[Dataset items]
══════════
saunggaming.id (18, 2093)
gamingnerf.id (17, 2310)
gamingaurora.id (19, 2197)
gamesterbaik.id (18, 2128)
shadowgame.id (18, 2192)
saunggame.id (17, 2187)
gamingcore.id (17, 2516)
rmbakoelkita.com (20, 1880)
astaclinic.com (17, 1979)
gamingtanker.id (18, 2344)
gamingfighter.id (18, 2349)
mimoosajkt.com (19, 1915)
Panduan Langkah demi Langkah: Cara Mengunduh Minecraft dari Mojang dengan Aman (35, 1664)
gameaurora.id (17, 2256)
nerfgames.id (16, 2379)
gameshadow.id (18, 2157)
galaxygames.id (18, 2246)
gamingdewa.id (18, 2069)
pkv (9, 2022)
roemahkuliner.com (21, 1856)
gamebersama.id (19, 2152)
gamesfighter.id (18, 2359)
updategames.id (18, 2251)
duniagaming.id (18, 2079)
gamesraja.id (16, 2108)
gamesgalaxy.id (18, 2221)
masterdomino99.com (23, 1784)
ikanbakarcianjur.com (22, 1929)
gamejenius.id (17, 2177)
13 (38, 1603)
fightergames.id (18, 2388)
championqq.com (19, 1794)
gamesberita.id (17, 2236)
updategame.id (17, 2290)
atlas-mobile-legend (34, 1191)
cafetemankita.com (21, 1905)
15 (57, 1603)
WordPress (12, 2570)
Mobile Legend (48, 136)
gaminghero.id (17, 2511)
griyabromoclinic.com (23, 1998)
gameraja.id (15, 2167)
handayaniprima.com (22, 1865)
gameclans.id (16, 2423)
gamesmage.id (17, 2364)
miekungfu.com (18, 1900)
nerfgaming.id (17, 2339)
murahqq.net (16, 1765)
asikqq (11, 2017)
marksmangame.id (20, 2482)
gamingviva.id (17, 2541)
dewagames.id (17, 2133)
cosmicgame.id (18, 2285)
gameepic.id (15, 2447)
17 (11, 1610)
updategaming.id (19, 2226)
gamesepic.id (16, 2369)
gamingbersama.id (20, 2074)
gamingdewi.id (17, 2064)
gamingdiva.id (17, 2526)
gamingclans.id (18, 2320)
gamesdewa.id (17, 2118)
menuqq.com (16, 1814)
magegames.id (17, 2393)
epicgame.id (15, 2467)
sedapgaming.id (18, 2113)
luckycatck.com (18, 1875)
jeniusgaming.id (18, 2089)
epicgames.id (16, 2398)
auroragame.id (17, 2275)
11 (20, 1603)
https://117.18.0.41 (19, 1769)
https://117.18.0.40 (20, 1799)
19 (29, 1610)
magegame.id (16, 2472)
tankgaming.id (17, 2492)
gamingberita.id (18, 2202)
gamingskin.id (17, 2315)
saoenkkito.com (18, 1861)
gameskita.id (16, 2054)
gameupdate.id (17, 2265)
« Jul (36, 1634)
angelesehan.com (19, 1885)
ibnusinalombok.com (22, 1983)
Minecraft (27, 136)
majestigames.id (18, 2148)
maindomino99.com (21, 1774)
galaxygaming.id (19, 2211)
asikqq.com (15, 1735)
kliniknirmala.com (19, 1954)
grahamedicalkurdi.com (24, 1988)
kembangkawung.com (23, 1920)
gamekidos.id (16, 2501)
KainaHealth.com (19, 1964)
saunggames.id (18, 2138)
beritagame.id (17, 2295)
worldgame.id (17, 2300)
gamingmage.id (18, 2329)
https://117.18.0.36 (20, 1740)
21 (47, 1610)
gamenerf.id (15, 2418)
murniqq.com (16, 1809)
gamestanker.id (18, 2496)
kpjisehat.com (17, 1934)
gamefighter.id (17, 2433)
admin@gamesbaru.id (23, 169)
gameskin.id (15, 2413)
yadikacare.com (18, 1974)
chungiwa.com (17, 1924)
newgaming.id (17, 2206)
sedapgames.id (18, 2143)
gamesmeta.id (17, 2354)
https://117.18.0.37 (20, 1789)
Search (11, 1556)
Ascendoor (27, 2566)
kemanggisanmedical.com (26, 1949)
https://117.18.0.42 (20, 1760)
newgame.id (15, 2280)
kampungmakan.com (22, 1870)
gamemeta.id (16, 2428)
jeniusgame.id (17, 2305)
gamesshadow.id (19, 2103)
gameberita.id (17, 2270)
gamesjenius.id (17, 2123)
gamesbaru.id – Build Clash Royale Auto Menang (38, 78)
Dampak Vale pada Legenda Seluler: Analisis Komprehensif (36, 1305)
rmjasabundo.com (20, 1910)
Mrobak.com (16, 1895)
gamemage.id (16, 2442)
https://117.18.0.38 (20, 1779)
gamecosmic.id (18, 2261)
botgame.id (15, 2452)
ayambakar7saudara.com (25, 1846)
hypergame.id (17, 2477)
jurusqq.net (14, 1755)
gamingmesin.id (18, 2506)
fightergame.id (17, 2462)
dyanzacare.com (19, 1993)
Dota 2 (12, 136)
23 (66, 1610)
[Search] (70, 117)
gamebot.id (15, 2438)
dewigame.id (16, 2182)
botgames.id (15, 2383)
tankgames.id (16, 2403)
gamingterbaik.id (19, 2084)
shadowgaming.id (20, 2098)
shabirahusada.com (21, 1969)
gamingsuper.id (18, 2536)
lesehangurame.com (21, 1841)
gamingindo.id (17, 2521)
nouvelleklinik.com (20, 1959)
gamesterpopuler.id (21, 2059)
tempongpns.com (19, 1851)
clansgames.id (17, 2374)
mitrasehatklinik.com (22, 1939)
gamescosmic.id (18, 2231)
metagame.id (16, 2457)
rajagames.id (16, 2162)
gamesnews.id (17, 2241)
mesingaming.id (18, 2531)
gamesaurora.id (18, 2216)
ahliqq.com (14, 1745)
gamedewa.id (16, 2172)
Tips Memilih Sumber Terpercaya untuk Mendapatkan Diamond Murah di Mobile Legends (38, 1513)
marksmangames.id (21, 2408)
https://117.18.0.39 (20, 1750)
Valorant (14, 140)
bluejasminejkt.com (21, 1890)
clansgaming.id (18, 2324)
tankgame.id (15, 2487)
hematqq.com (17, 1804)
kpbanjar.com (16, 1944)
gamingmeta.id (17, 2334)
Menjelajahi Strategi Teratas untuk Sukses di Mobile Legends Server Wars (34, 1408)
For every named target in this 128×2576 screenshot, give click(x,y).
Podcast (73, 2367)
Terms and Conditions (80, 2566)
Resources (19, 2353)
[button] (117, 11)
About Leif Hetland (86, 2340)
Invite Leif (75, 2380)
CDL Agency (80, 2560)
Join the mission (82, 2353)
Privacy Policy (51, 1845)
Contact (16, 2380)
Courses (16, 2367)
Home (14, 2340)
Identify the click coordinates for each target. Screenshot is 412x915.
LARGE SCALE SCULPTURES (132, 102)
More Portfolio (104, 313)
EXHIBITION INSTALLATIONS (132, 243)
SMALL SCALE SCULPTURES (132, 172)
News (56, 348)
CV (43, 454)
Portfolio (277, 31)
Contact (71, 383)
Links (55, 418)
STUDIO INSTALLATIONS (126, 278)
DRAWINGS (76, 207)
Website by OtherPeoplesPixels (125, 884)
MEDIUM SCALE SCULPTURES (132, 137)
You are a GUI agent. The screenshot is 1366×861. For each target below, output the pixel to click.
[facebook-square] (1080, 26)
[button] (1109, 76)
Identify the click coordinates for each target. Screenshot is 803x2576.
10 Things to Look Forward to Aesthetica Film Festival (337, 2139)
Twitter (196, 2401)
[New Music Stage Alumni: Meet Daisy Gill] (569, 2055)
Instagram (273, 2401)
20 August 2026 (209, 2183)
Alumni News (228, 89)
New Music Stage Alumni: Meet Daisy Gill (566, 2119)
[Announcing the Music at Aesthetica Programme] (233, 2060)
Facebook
══════════
▶ _What to work on_: Reproduce every entry above. Make each line identical to the original.

▶ _Result of the exercise_:
saunggaming.id (18, 2093)
gamingnerf.id (17, 2310)
gamingaurora.id (19, 2197)
gamesterbaik.id (18, 2128)
shadowgame.id (18, 2192)
saunggame.id (17, 2187)
gamingcore.id (17, 2516)
rmbakoelkita.com (20, 1880)
astaclinic.com (17, 1979)
gamingtanker.id (18, 2344)
gamingfighter.id (18, 2349)
mimoosajkt.com (19, 1915)
Panduan Langkah demi Langkah: Cara Mengunduh Minecraft dari Mojang dengan Aman (35, 1664)
gameaurora.id (17, 2256)
nerfgames.id (16, 2379)
gameshadow.id (18, 2157)
galaxygames.id (18, 2246)
gamingdewa.id (18, 2069)
pkv (9, 2022)
roemahkuliner.com (21, 1856)
gamebersama.id (19, 2152)
gamesfighter.id (18, 2359)
updategames.id (18, 2251)
duniagaming.id (18, 2079)
gamesraja.id (16, 2108)
gamesgalaxy.id (18, 2221)
masterdomino99.com (23, 1784)
ikanbakarcianjur.com (22, 1929)
gamejenius.id (17, 2177)
13 (38, 1603)
fightergames.id (18, 2388)
championqq.com (19, 1794)
gamesberita.id (17, 2236)
updategame.id (17, 2290)
atlas-mobile-legend (34, 1191)
cafetemankita.com (21, 1905)
15 (57, 1603)
WordPress (12, 2570)
Mobile Legend (48, 136)
gaminghero.id (17, 2511)
griyabromoclinic.com (23, 1998)
gameraja.id (15, 2167)
handayaniprima.com (22, 1865)
gameclans.id (16, 2423)
gamesmage.id (17, 2364)
miekungfu.com (18, 1900)
nerfgaming.id (17, 2339)
murahqq.net (16, 1765)
asikqq (11, 2017)
marksmangame.id (20, 2482)
gamingviva.id (17, 2541)
dewagames.id (17, 2133)
cosmicgame.id (18, 2285)
gameepic.id (15, 2447)
17 (11, 1610)
updategaming.id (19, 2226)
gamesepic.id (16, 2369)
gamingbersama.id (20, 2074)
gamingdewi.id (17, 2064)
gamingdiva.id (17, 2526)
gamingclans.id (18, 2320)
gamesdewa.id (17, 2118)
menuqq.com (16, 1814)
magegames.id (17, 2393)
epicgame.id (15, 2467)
sedapgaming.id (18, 2113)
luckycatck.com (18, 1875)
jeniusgaming.id (18, 2089)
epicgames.id (16, 2398)
auroragame.id (17, 2275)
11 (20, 1603)
https://117.18.0.41 (19, 1769)
https://117.18.0.40 (20, 1799)
19 (29, 1610)
magegame.id (16, 2472)
tankgaming.id (17, 2492)
gamingberita.id (18, 2202)
gamingskin.id (17, 2315)
saoenkkito.com (18, 1861)
gameskita.id (16, 2054)
gameupdate.id (17, 2265)
« Jul (36, 1634)
angelesehan.com (19, 1885)
ibnusinalombok.com (22, 1983)
Minecraft (27, 136)
majestigames.id (18, 2148)
maindomino99.com (21, 1774)
galaxygaming.id (19, 2211)
asikqq.com (15, 1735)
kliniknirmala.com (19, 1954)
grahamedicalkurdi.com (24, 1988)
kembangkawung.com (23, 1920)
gamekidos.id (16, 2501)
KainaHealth.com (19, 1964)
saunggames.id (18, 2138)
beritagame.id (17, 2295)
worldgame.id (17, 2300)
gamingmage.id (18, 2329)
https://117.18.0.36 (20, 1740)
21 (47, 1610)
gamenerf.id (15, 2418)
murniqq.com (16, 1809)
gamestanker.id (18, 2496)
kpjisehat.com (17, 1934)
gamefighter.id (17, 2433)
admin@gamesbaru.id (23, 169)
gameskin.id (15, 2413)
yadikacare.com (18, 1974)
chungiwa.com (17, 1924)
newgaming.id (17, 2206)
sedapgames.id (18, 2143)
gamesmeta.id (17, 2354)
https://117.18.0.37 (20, 1789)
Search (11, 1556)
Ascendoor (27, 2566)
kemanggisanmedical.com (26, 1949)
https://117.18.0.42 (20, 1760)
newgame.id (15, 2280)
kampungmakan.com (22, 1870)
gamemeta.id (16, 2428)
jeniusgame.id (17, 2305)
gamesshadow.id (19, 2103)
gameberita.id (17, 2270)
gamesjenius.id (17, 2123)
gamesbaru.id – Build Clash Royale Auto Menang (38, 78)
Dampak Vale pada Legenda Seluler: Analisis Komprehensif (36, 1305)
rmjasabundo.com (20, 1910)
Mrobak.com (16, 1895)
gamemage.id (16, 2442)
https://117.18.0.38 (20, 1779)
gamecosmic.id (18, 2261)
botgame.id (15, 2452)
ayambakar7saudara.com (25, 1846)
hypergame.id (17, 2477)
jurusqq.net (14, 1755)
gamingmesin.id (18, 2506)
fightergame.id (17, 2462)
dyanzacare.com (19, 1993)
Dota 2 (12, 136)
23 (66, 1610)
[Search] (70, 117)
gamebot.id (15, 2438)
dewigame.id (16, 2182)
botgames.id (15, 2383)
tankgames.id (16, 2403)
gamingterbaik.id (19, 2084)
shadowgaming.id (20, 2098)
shabirahusada.com (21, 1969)
gamingsuper.id (18, 2536)
lesehangurame.com (21, 1841)
gamingindo.id (17, 2521)
nouvelleklinik.com (20, 1959)
gamesterpopuler.id (21, 2059)
tempongpns.com (19, 1851)
clansgames.id (17, 2374)
mitrasehatklinik.com (22, 1939)
gamescosmic.id (18, 2231)
metagame.id (16, 2457)
rajagames.id (16, 2162)
gamesnews.id (17, 2241)
mesingaming.id (18, 2531)
gamesaurora.id (18, 2216)
ahliqq.com (14, 1745)
gamedewa.id (16, 2172)
Tips Memilih Sumber Terpercaya untuk Mendapatkan Diamond Murah di Mobile Legends (38, 1513)
marksmangames.id (21, 2408)
https://117.18.0.39 (20, 1750)
Valorant (14, 140)
bluejasminejkt.com (21, 1890)
clansgaming.id (18, 2324)
tankgame.id (15, 2487)
hematqq.com (17, 1804)
kpbanjar.com (16, 1944)
gamingmeta.id (17, 2334)
Menjelajahi Strategi Teratas untuk Sukses di Mobile Legends Server Wars (34, 1408)
For every named target in this 128×2576 screenshot, give click(x,y).
Podcast (73, 2367)
Terms and Conditions (80, 2566)
Resources (19, 2353)
[button] (117, 11)
About Leif Hetland (86, 2340)
Invite Leif (75, 2380)
CDL Agency (80, 2560)
Join the mission (82, 2353)
Privacy Policy (51, 1845)
Contact (16, 2380)
Courses (16, 2367)
Home (14, 2340)
Identify the click coordinates for each target. Screenshot is 412x915.
LARGE SCALE SCULPTURES (132, 102)
More Portfolio (104, 313)
EXHIBITION INSTALLATIONS (132, 243)
SMALL SCALE SCULPTURES (132, 172)
News (56, 348)
CV (43, 454)
Portfolio (277, 31)
Contact (71, 383)
Links (55, 418)
STUDIO INSTALLATIONS (126, 278)
DRAWINGS (76, 207)
Website by OtherPeoplesPixels (125, 884)
MEDIUM SCALE SCULPTURES (132, 137)
You are a GUI agent. The screenshot is 1366×861. For each target below, output the pixel to click.
[facebook-square] (1080, 26)
[button] (1109, 76)
Identify the click coordinates for each target. Screenshot is 803x2576.
10 Things to Look Forward to Aesthetica Film Festival (337, 2139)
Twitter (196, 2401)
[New Music Stage Alumni: Meet Daisy Gill] (569, 2055)
Instagram (273, 2401)
20 August 2026 (209, 2183)
Alumni News (228, 89)
New Music Stage Alumni: Meet Daisy Gill (566, 2119)
[Announcing the Music at Aesthetica Programme] (233, 2060)
Facebook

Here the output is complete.